Why We Should Not Underestimate the Impact of Brexit
- The European Investment Bank (EIB) has warned that Brexit’s long-term impact on Europe’s financial markets remains underestimated, with London’s diminished role reshaping capital flows across the continent.
- Why Brexit’s market split is deeper than expected The EIB’s latest analysis, published alongside a mid-year economic review, highlights how London’s reduced access to EU markets has accelerated...
- How Europe’s financial centers compare post-Brexit Data from the European Central Bank (ECB) and the Bank for International Settlements (BIS) shows Frankfurt handling 32% more euro-denominated derivatives trading...
The European Investment Bank (EIB) has warned that Brexit’s long-term impact on Europe’s financial markets remains underestimated, with London’s diminished role reshaping capital flows across the continent. In a direct assessment, EIB President Ursula von der Leyen’s successor—Paolo Gentiloni—told reporters Wednesday that the UK’s departure from the EU has created lasting fragmentation in Europe’s banking and securities sectors, particularly in Frankfurt, Paris, and Amsterdam.

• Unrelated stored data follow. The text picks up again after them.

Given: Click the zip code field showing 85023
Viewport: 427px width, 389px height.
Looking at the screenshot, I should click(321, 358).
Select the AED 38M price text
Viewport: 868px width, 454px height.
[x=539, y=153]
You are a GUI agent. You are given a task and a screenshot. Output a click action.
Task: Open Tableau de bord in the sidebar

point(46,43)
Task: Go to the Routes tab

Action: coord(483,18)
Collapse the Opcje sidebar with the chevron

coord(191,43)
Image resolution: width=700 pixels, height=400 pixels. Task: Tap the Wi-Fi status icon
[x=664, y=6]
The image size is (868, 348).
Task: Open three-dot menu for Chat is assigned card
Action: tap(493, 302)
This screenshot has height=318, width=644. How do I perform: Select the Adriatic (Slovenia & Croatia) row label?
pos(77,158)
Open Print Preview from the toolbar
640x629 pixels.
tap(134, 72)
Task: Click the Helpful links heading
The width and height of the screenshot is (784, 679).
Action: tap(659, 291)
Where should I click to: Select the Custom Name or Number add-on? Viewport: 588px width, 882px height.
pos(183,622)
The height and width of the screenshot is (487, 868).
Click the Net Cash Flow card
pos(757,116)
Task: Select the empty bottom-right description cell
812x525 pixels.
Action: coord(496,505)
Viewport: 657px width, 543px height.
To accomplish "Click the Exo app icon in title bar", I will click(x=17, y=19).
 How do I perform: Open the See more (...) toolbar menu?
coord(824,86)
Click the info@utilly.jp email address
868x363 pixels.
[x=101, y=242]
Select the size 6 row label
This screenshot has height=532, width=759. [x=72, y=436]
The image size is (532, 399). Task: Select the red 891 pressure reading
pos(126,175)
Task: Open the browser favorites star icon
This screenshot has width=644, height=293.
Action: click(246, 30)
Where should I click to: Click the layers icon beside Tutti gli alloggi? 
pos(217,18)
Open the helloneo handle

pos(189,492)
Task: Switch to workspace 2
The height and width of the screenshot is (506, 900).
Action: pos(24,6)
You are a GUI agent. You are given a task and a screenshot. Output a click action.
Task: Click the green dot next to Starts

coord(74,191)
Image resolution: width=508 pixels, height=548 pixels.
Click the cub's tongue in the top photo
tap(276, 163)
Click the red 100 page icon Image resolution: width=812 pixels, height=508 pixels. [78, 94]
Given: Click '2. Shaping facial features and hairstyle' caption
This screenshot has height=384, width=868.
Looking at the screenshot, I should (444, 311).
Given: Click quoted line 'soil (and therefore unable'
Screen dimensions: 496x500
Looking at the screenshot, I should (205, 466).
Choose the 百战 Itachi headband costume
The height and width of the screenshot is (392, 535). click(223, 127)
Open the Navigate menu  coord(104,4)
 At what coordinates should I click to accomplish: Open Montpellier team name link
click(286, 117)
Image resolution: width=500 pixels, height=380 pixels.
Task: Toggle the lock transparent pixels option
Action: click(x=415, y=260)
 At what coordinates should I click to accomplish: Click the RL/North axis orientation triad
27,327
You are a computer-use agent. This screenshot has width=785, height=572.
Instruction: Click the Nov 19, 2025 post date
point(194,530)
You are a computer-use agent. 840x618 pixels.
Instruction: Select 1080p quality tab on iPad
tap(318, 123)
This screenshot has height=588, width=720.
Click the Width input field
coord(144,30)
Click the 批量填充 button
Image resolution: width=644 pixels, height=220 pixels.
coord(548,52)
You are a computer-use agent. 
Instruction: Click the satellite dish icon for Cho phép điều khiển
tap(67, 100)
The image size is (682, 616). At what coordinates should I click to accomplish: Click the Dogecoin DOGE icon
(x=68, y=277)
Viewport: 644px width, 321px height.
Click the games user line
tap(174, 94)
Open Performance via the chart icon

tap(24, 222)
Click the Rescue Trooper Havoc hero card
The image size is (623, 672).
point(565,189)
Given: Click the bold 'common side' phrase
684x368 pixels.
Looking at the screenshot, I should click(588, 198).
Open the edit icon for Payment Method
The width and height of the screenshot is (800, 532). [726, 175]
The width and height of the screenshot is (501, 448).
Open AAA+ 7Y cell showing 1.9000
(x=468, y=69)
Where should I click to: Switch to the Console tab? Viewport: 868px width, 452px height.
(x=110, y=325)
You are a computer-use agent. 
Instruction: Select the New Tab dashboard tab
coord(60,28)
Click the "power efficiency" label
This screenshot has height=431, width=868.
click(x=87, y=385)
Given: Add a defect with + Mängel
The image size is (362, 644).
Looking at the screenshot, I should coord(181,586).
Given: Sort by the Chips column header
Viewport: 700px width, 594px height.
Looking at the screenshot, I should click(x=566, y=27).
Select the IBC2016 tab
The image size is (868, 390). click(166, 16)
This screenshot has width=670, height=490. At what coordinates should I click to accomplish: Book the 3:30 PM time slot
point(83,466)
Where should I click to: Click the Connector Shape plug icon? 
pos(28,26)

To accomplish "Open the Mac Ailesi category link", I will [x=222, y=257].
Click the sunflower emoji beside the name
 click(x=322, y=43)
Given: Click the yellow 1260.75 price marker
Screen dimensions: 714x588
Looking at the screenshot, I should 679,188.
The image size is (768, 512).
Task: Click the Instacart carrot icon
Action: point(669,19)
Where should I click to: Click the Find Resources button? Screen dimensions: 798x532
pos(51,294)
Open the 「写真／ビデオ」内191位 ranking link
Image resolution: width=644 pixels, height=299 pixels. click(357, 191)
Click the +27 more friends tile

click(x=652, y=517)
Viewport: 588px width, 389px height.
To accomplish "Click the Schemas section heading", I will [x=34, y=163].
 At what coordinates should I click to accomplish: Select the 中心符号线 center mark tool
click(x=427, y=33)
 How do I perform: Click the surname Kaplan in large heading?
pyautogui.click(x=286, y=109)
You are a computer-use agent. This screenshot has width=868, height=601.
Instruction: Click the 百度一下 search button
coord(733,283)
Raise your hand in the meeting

Why Brexit’s market split is deeper than expected
The EIB’s latest analysis, published alongside a mid-year economic review, highlights how London’s reduced access to EU markets has accelerated the relocation of trading desks, clearing houses, and asset-management firms. While Frankfurt has gained ground as the continent’s primary financial hub, Gentiloni cautioned that the shift has not been seamless. “The concentration of activity in a handful of cities creates new risks,” he said, pointing to regulatory disparities and liquidity gaps that persist despite post-Brexit trade agreements.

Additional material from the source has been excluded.